┌─ Extracted data
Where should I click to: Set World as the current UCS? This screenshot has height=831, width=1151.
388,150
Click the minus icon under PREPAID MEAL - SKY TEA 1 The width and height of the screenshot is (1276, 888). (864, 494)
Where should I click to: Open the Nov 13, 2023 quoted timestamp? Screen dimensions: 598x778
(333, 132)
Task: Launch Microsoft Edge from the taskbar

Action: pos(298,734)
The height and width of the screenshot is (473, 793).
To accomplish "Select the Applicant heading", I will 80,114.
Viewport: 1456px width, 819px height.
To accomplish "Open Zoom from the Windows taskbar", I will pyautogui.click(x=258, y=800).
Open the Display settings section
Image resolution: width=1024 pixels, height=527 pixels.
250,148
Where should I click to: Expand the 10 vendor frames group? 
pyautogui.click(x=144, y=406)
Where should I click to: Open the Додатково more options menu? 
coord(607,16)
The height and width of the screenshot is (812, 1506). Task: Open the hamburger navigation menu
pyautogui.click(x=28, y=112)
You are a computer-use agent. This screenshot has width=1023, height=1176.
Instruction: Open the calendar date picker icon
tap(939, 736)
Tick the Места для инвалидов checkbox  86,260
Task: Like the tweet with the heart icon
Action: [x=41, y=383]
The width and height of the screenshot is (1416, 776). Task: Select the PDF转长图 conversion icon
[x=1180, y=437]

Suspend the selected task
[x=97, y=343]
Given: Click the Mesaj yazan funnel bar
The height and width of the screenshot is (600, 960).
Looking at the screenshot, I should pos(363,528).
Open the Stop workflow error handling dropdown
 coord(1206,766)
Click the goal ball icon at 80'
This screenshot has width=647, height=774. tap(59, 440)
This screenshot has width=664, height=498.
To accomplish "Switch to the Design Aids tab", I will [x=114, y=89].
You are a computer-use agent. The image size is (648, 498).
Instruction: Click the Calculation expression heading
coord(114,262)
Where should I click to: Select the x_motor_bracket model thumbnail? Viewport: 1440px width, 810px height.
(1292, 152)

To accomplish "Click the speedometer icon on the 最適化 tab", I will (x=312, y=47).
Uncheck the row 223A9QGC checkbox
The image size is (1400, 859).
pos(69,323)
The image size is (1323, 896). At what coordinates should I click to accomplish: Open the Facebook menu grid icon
└─
Direction
Locate every line in the data above that contains the string "should" with matching case, and copy each of those lines.

Response to the exercise
Where should I click to: Set World as the current UCS? This screenshot has height=831, width=1151.
Where should I click to: Open the Nov 13, 2023 quoted timestamp? Screen dimensions: 598x778
Where should I click to: Expand the 10 vendor frames group? 
Where should I click to: Open the Додатково more options menu? 
Looking at the screenshot, I should pos(363,528).
Where should I click to: Select the x_motor_bracket model thumbnail? Viewport: 1440px width, 810px height.
The image size is (1323, 896). At what coordinates should I click to accomplish: Open the Facebook menu grid icon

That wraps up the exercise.